JennyJanuary 2, 2012 at 6:22 am
This looks lovely! Every Friday is ‘Fajita Friday’ in our house and I’ve developed this very simple guacamole recipe:
1. Chop a small onion very finely in the food processer. Put in a small bowl.
2. Blend one medium sized ripe avocado with the juice of 1/2 lime, add salt & pepper to taste, and a clove of garlic if liked.
3. Mix with the chopped onion and add some finely chopped baby tomatoes.
I, like you, find the taste of coriander abominable, so none for me but it could be added if liked! Simple but effective and oil free 🙂
TinaFebruary 19, 2013 at 5:32 pm
I was wanting to make this, but don’t have any tofu in the house. For future reference, is the tofu necessary to the recipe, or can I skip it with good results? Thanks.
Susan VoisinSeptember 8, 2017 at 12:44 pm
It’s necessary to keep it as low-fat as it is. Without it, the calories and fat will increase and the serving size will decrease.
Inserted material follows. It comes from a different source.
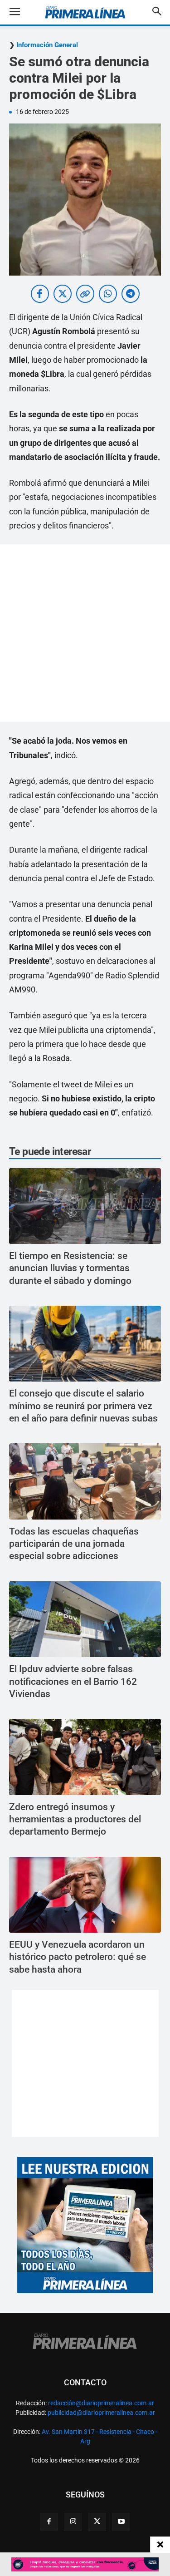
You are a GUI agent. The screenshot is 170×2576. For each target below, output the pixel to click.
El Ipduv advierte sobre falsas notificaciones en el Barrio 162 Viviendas (73, 1681)
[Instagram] (73, 2522)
EileenSeptember 27, 2013 at 7:57 pm
I just made this and it is amazingly goooooood! I have been intending to try it for quite some time, but had forgotten about it. When I saw your post today, I had to try it, since I had everything on hand. Thank you for sharing Bryanna’s recipe. The two of you have really inspired me, and I appreciate your work so much. Now off to eat some of that delicious guac-
AlixSeptember 24, 2018 at 9:39 am
Love this recipe, making my own salsa from the cookbook “ Straight Up Food”, , other than that this is going to be yummy! Thank you for mentioning other cookbooks, often difficult to find healthy recipes throughout the whole book.